=== What you should do ===
The output should match the data below line for line.

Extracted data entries

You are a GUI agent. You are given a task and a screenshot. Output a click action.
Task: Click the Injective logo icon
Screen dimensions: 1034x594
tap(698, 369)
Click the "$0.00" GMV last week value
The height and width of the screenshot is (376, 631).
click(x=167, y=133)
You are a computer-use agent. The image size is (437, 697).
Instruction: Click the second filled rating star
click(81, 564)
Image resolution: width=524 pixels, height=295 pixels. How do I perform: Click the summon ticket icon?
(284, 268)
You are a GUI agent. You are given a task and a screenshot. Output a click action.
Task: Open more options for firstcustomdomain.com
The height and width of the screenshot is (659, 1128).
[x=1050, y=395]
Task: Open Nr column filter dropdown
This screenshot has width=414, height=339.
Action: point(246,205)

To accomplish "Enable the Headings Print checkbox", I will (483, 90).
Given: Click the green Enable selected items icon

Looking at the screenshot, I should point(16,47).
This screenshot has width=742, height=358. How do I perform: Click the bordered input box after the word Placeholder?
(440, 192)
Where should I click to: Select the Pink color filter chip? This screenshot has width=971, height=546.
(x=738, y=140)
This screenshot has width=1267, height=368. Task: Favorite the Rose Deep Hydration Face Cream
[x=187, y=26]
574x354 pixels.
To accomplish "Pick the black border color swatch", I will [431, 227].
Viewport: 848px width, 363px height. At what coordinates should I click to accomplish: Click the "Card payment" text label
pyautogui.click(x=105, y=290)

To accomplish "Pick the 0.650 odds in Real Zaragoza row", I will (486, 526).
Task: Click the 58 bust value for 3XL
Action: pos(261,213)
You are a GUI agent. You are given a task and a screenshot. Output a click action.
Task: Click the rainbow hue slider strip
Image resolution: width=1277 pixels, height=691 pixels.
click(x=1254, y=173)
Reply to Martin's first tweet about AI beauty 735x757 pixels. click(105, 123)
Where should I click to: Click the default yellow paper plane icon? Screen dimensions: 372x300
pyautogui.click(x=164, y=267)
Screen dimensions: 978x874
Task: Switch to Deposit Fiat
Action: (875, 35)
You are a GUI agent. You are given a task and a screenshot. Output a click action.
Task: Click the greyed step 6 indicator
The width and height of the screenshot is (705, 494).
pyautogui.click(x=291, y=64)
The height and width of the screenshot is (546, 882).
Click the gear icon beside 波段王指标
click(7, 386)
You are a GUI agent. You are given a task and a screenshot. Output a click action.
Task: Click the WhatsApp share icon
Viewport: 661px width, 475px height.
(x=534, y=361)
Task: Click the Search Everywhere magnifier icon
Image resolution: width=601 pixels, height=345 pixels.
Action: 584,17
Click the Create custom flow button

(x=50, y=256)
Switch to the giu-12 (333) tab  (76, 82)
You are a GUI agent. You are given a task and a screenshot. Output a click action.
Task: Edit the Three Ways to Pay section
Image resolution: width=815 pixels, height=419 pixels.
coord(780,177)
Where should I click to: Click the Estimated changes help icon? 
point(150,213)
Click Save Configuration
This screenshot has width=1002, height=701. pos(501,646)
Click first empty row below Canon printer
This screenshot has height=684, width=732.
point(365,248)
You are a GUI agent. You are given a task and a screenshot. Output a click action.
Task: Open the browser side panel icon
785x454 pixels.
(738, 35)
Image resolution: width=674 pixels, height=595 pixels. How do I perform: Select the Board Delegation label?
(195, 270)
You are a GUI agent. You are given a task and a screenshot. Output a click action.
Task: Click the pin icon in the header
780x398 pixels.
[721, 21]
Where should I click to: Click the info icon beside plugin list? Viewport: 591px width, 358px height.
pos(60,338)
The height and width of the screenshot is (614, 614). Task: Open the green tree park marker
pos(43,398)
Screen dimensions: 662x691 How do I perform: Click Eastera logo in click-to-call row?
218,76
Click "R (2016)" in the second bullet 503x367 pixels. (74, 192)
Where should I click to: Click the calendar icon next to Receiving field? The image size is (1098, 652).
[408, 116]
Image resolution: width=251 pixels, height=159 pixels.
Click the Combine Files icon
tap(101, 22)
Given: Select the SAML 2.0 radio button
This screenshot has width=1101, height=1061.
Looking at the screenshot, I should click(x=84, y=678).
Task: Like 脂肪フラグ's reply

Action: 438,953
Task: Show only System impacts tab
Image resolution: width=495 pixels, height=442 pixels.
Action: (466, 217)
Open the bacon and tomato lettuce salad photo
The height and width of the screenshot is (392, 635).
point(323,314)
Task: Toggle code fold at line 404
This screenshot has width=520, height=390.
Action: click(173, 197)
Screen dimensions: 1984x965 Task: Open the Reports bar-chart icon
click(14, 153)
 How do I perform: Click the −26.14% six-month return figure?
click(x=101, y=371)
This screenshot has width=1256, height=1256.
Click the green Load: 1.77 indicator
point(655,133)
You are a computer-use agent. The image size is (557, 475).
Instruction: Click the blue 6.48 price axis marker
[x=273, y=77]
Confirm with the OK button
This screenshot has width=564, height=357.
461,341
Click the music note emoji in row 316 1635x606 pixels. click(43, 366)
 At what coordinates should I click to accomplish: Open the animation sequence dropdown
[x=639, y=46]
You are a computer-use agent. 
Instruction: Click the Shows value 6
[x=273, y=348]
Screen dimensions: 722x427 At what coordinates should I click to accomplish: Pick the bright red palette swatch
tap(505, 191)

=== Written solution ===
You are a GUI agent. You are given a task and a screenshot. Output a click action.
Task: Click the Injective logo icon
Screen dimensions: 1034x594
tap(698, 369)
Click the "$0.00" GMV last week value
The height and width of the screenshot is (376, 631).
click(x=167, y=133)
You are a computer-use agent. The image size is (437, 697).
Instruction: Click the second filled rating star
click(81, 564)
Image resolution: width=524 pixels, height=295 pixels. How do I perform: Click the summon ticket icon?
(284, 268)
You are a GUI agent. You are given a task and a screenshot. Output a click action.
Task: Open more options for firstcustomdomain.com
The height and width of the screenshot is (659, 1128).
[x=1050, y=395]
Task: Open Nr column filter dropdown
This screenshot has width=414, height=339.
Action: point(246,205)

To accomplish "Enable the Headings Print checkbox", I will (483, 90).
Given: Click the green Enable selected items icon

Looking at the screenshot, I should point(16,47).
This screenshot has width=742, height=358. How do I perform: Click the bordered input box after the word Placeholder?
(440, 192)
Where should I click to: Select the Pink color filter chip? This screenshot has width=971, height=546.
(x=738, y=140)
This screenshot has width=1267, height=368. Task: Favorite the Rose Deep Hydration Face Cream
[x=187, y=26]
574x354 pixels.
To accomplish "Pick the black border color swatch", I will [431, 227].
Viewport: 848px width, 363px height. At what coordinates should I click to accomplish: Click the "Card payment" text label
pyautogui.click(x=105, y=290)

To accomplish "Pick the 0.650 odds in Real Zaragoza row", I will (486, 526).
Task: Click the 58 bust value for 3XL
Action: pos(261,213)
You are a GUI agent. You are given a task and a screenshot. Output a click action.
Task: Click the rainbow hue slider strip
Image resolution: width=1277 pixels, height=691 pixels.
click(x=1254, y=173)
Reply to Martin's first tweet about AI beauty 735x757 pixels. click(105, 123)
Where should I click to: Click the default yellow paper plane icon? Screen dimensions: 372x300
pyautogui.click(x=164, y=267)
Screen dimensions: 978x874
Task: Switch to Deposit Fiat
Action: (875, 35)
You are a GUI agent. You are given a task and a screenshot. Output a click action.
Task: Click the greyed step 6 indicator
The width and height of the screenshot is (705, 494).
pyautogui.click(x=291, y=64)
The height and width of the screenshot is (546, 882).
Click the gear icon beside 波段王指标
click(7, 386)
You are a GUI agent. You are given a task and a screenshot. Output a click action.
Task: Click the WhatsApp share icon
Viewport: 661px width, 475px height.
(x=534, y=361)
Task: Click the Search Everywhere magnifier icon
Image resolution: width=601 pixels, height=345 pixels.
Action: 584,17
Click the Create custom flow button

(x=50, y=256)
Switch to the giu-12 (333) tab  (76, 82)
You are a GUI agent. You are given a task and a screenshot. Output a click action.
Task: Edit the Three Ways to Pay section
Image resolution: width=815 pixels, height=419 pixels.
coord(780,177)
Where should I click to: Click the Estimated changes help icon? 
point(150,213)
Click Save Configuration
This screenshot has width=1002, height=701. pos(501,646)
Click first empty row below Canon printer
This screenshot has height=684, width=732.
point(365,248)
You are a GUI agent. You are given a task and a screenshot. Output a click action.
Task: Open the browser side panel icon
785x454 pixels.
(738, 35)
Image resolution: width=674 pixels, height=595 pixels. How do I perform: Select the Board Delegation label?
(195, 270)
You are a GUI agent. You are given a task and a screenshot. Output a click action.
Task: Click the pin icon in the header
780x398 pixels.
[721, 21]
Where should I click to: Click the info icon beside plugin list? Viewport: 591px width, 358px height.
pos(60,338)
The height and width of the screenshot is (614, 614). Task: Open the green tree park marker
pos(43,398)
Screen dimensions: 662x691 How do I perform: Click Eastera logo in click-to-call row?
218,76
Click "R (2016)" in the second bullet 503x367 pixels. (74, 192)
Where should I click to: Click the calendar icon next to Receiving field? The image size is (1098, 652).
[408, 116]
Image resolution: width=251 pixels, height=159 pixels.
Click the Combine Files icon
tap(101, 22)
Given: Select the SAML 2.0 radio button
This screenshot has width=1101, height=1061.
Looking at the screenshot, I should click(x=84, y=678).
Task: Like 脂肪フラグ's reply

Action: 438,953
Task: Show only System impacts tab
Image resolution: width=495 pixels, height=442 pixels.
Action: (466, 217)
Open the bacon and tomato lettuce salad photo
The height and width of the screenshot is (392, 635).
point(323,314)
Task: Toggle code fold at line 404
This screenshot has width=520, height=390.
Action: click(173, 197)
Screen dimensions: 1984x965 Task: Open the Reports bar-chart icon
click(14, 153)
 How do I perform: Click the −26.14% six-month return figure?
click(x=101, y=371)
This screenshot has width=1256, height=1256.
Click the green Load: 1.77 indicator
point(655,133)
You are a computer-use agent. The image size is (557, 475).
Instruction: Click the blue 6.48 price axis marker
[x=273, y=77]
Confirm with the OK button
This screenshot has width=564, height=357.
461,341
Click the music note emoji in row 316 1635x606 pixels. click(43, 366)
 At what coordinates should I click to accomplish: Open the animation sequence dropdown
[x=639, y=46]
You are a computer-use agent. 
Instruction: Click the Shows value 6
[x=273, y=348]
Screen dimensions: 722x427 At what coordinates should I click to accomplish: Pick the bright red palette swatch
tap(505, 191)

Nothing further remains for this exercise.